单进程的系统在处理多进程时,只能将进程悬挂,轮时间片。multiprocessing系统可以是多处理器,也可以是多核处理器。CPU可以同时执行多个任务,每个任务有自己独立的处理器。
multiprocessing模块
创建首个程序
# importing the multiprocessing module
import multiprocessing
def print_cube(num):
"""
function to print cube of given num
"""
print("Cube: {}".format(num * num * num))
def print_square(num):
"""
function to print square of given num
"""
print("Square: {}".format(num * num))
if __name__ == "__main__":
# creating processes
p1 = multiprocessing.Process(target=print_square, args=(10, ))
p2 = multiprocessing.Process(target=print_cube, args=(10, ))
# starting process 1
p1.start()
# starting process 2
p2.start()
# wait until process 1 is finished
p1.join()
# wait until process 2 is finished
p2.join()
# both processes finished
print("Done!")
Done!
Square: 100
Cube: 1000
- 导入multiprocess
- 创建进程Process()
- target: 进程执行的函数
- arge: target函数的参数
- 开启进程:start()
- 直到进程p执行完成再执行当前程序:p.join()
进程ID
# importing the multiprocessing module
import multiprocessing
import os
def worker1():
# printing process id
print("ID of process running worker1: {}".format(os.getpid()))
def worker2():
# printing process id
print("ID of process running worker2: {}".format(os.getpid()))
if __name__ == "__main__":
# printing main program process id
print("ID of main process: {}".format(os.getpid()))
# creating processes
p1 = multiprocessing.Process(target=worker1)
p2 = multiprocessing.Process(target=worker2)
# starting processes
p1.start()
p2.start()
# process IDs
print("ID of process p1: {}".format(p1.pid))
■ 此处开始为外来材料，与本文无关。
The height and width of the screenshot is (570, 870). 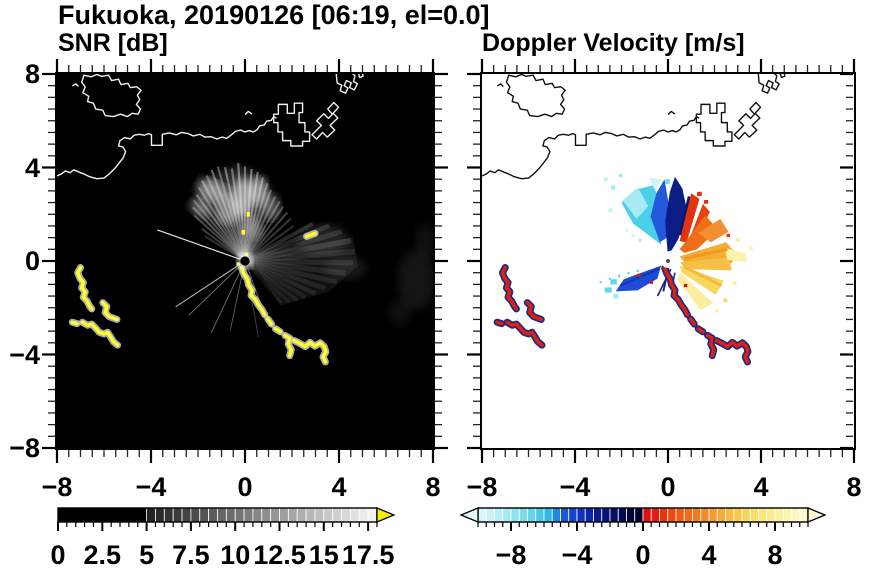 What do you see at coordinates (433, 487) in the screenshot?
I see `snr-x-tick-label: 8` at bounding box center [433, 487].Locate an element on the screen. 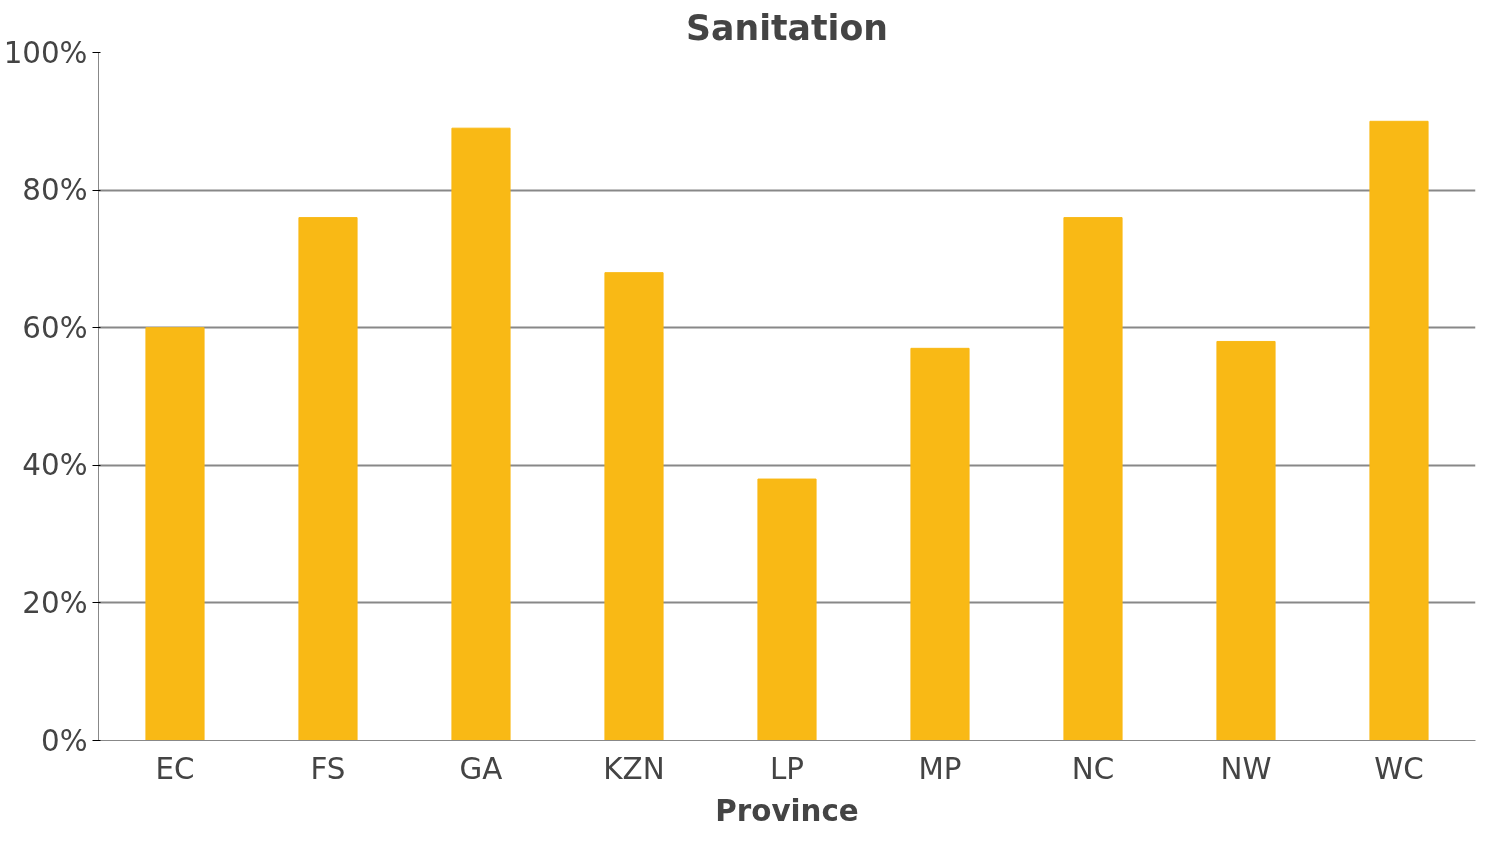  x-tick-label: FS is located at coordinates (328, 768).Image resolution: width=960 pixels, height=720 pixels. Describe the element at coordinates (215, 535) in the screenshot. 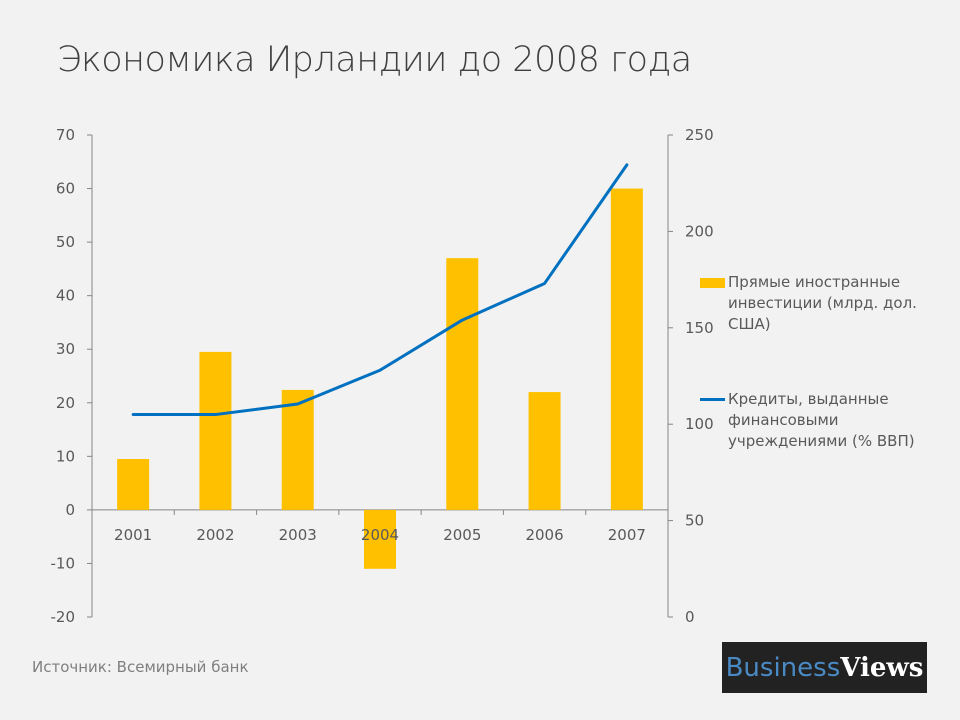

I see `x-tick-label: 2002` at that location.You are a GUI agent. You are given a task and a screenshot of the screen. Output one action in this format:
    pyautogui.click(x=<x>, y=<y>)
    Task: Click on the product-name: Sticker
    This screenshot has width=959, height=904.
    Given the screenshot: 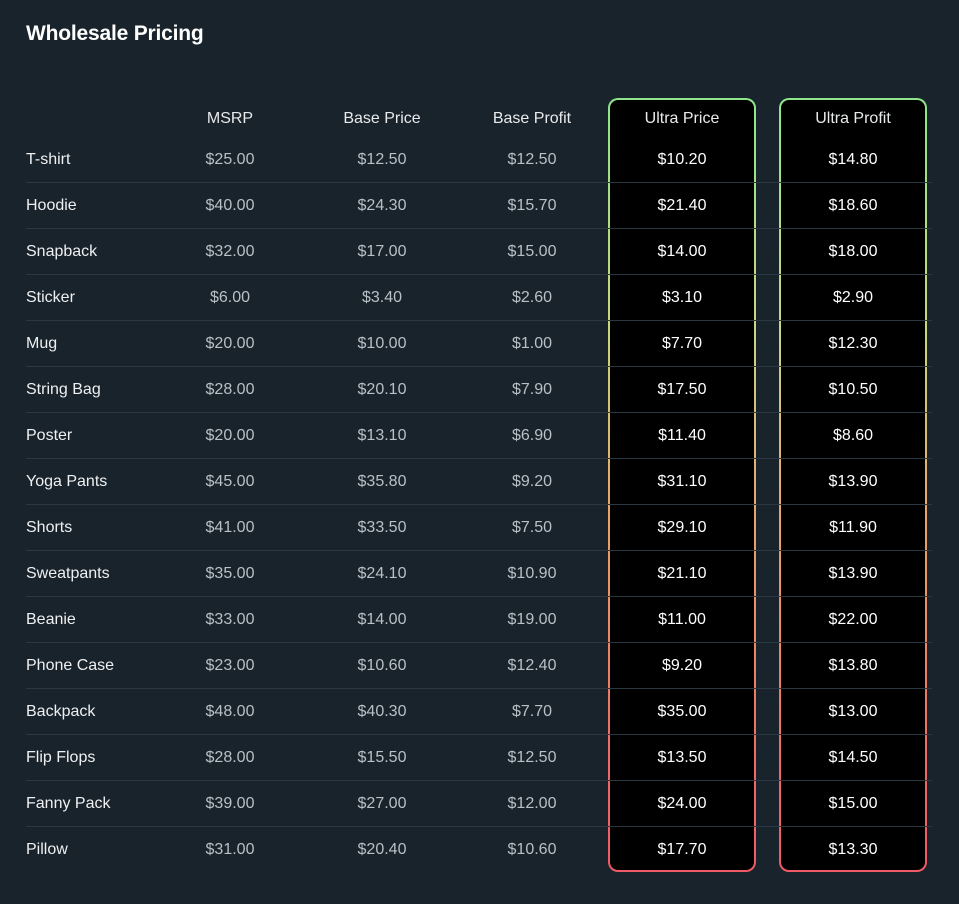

print("ID of process p2: {}".format(p2.pid))
# wait until processes are finished
p1.join()
p2.join()
# both processes finished
print("Both processes finished execution!")
# check if processes are alive
print("Process p1 is alive: {}".format(p1.is_alive()))
print("Process p2 is alive: {}".format(p2.is_alive()))
ID of main process: 22008
ID of process p1: 5336
ID of process p2: 25660
ID of process running worker1: 5336
ID of process running worker2: 25660
Both processes finished execution!
Process p1 is alive: False
Process p2 is alive: False
- 主python脚本的进程id和multiprocessing模块产出的新的进程的id不同,os.getpid()可以获取当前运行的进程的pid
- 每个进程独立运行,有自己不同的内存空间
- 一旦子进程执行完目标函数,进程就会立即终止,is_alive返回进程当前是否存活
独立内存空间
import multiprocessing
# empty list with global scope
result = []
def square_list(mylist):
"""
function to square a given list
"""
global result
# append squares of mylist to global list result
for num in mylist:
result.append(num * num)
# print global list result
print("Result(in process p1): {}".format(result))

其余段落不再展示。